独学初心者プログラマーの日英ブログ

Published Date : 2019年9月27日18:25

PythonでPandasを使った簡単なスクレイピング
Simple scraping with Pandas in Python

This blog has an English translation

前回の記事の続き。同じことをサクッとPythonで仕上げていきます。プラスアルファも付け足していきます。

Continued from previous article. We'll quickly finish the same thing in Python. And I will add extra.

Pandasを使って5行で終わらす
Use Pandas to end with five lines

import pandas as pd

url = "https://ja.wikipedia.org/wiki/%E3%83%8F%E3%83%AD%E3%83%BC!%E3%83%97%E3%83%AD%E3%82%B8%E3%82%A7%E3%82%AF%E3%83%88"

tables = pd.read_html(url)

members_color_table = tables[3]

members_color_table.to_csv("members_color_table.csv",index=False)

出力結果は以下に表示

Output results are shown below.

簡単、ありがとうPandas！

Easy, thanks Pandas!

ブラウザ表示やAPIで使いやすくする為にJSONファイルにする
Make it a JSON file to make it easier to use in browsers and APIs.

表題の通り。扱いやすいよう、JSONファイルにする。JSON形式で見やすいように整形もする。

As the title says.
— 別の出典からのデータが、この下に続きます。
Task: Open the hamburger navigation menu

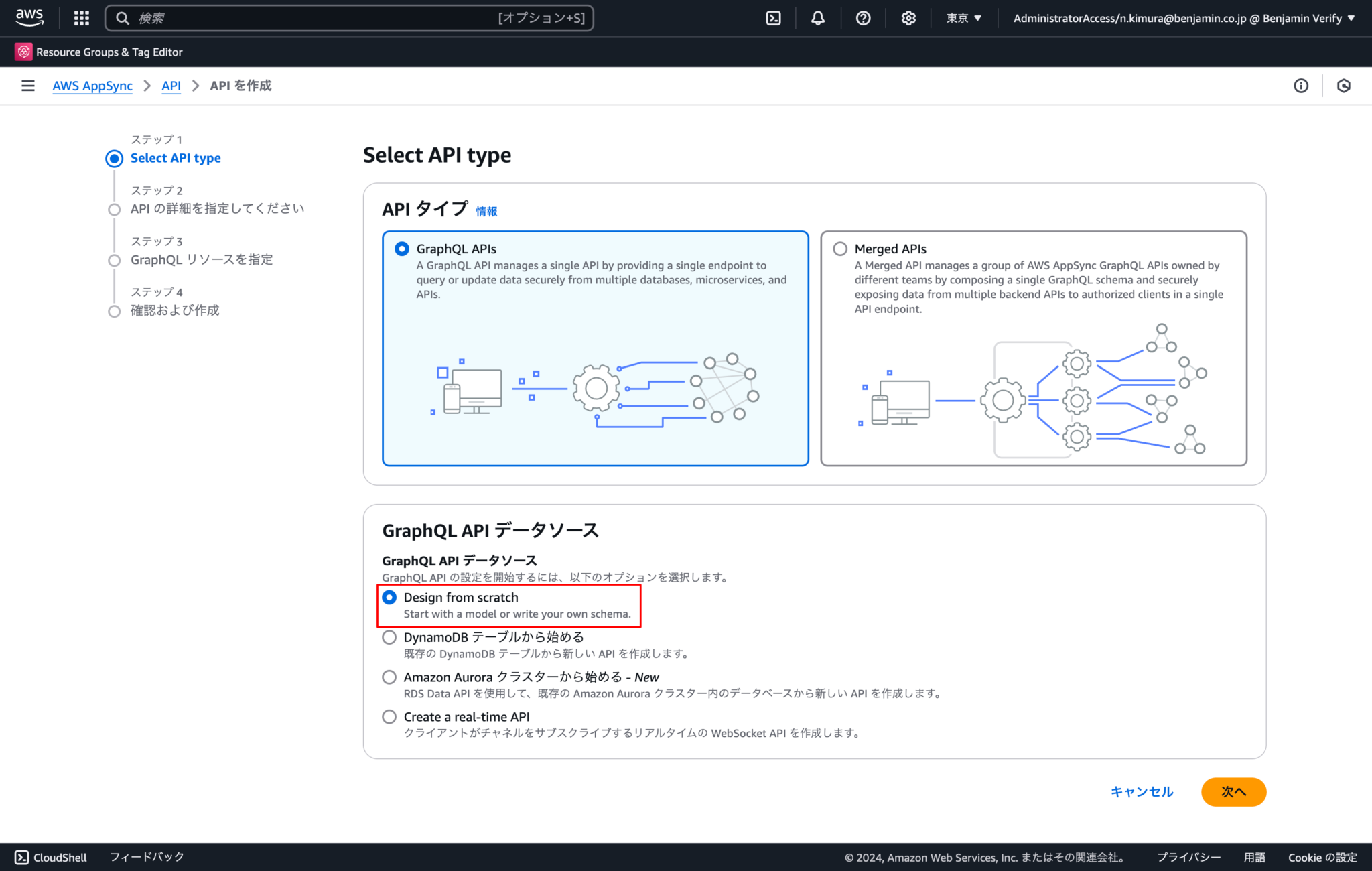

Make it a JSON file for ease of use. It is also formatted in JSON format for easy viewing.

import re
import json

header = members_color_table.columns

color_table = members_color_table.iloc[:,0] 

extract_color = re.compile(r'(?<=\（)\w+(?=\）)')
extract_member = re.compile(r'\w+(?=\（)')
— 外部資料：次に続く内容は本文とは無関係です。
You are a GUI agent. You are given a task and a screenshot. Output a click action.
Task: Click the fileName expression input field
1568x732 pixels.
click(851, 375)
groups = [members_color_table[header[i]] for i in range(1, len(header))]

color_palete = pd.read_html("https://www.toyo-chem.com/ja/products/mkfilm/colorchart.html")

color_schema = {}
for cp in color_palete:
     for i, c in enumerate(cp[('色名', '色名')]):
          r = cp.loc[i, ('sRGB', 'R')]
          g = cp.loc[i, ('sRGB', 'G')]
          b = cp.loc[i, ('sRGB', 'B')]
          color_schema[c] = f"#{r:02x}{g:02x}{b:02x}"

mc_dict = {}

for g in groups:
     mc_dict[g.name] = {}
     for idx,member in enumerate(g):
          mc_dict[g.name][color_table[idx]] = {}
          try:
               ziped = zip(extract_member.findall(member),extract_color.findall(member))
               tempdict = dict(ziped)

               for key, value in tempdict.items():
                    for k, v in color_schema.items():
                         try:
                              if value == k:
                                   tempdict[key] = [value, v]
                                   break
                         except:
                              pass
               mc_dict[g.name][color_table[idx]] = tempdict
          except:
               mc_dict[g.name][color_table[idx]] = {'':['','']}

with open("members_color_table.json","w") as f:
     json.dump(mc_dict, f, ensure_ascii=False)

コードの説明
Code Description

header = members_color_table.columns

データフレームにcolumnsでアクセスすると列名が得られるYO

Accessing a data-frame as columns gives the column name.

color_table = members_color_table.iloc[:,0]

iloc[行の番号（配列指定でも可）、列の番号（配列指定でも可）]で指定した値を取り出せるYO。この場合「列名：色系統」の種類全てを取り出す。

You can retrieve the value specified by iloc [Row number (Can also be specified as an array), column number (Can also be specified as an array)]. In this case, all types of "Column Name: Color Lineage" are taken out.

extract_color = re.compile(r'(?<=\（)\w+(?=\）)')
extract_member = re.compile(r'\w+(?=\（)')

正規表現を使ってメンバーの名前と担当カラーを分ける準備をする。

Prepare to separate the member's name from its color using regular expressions.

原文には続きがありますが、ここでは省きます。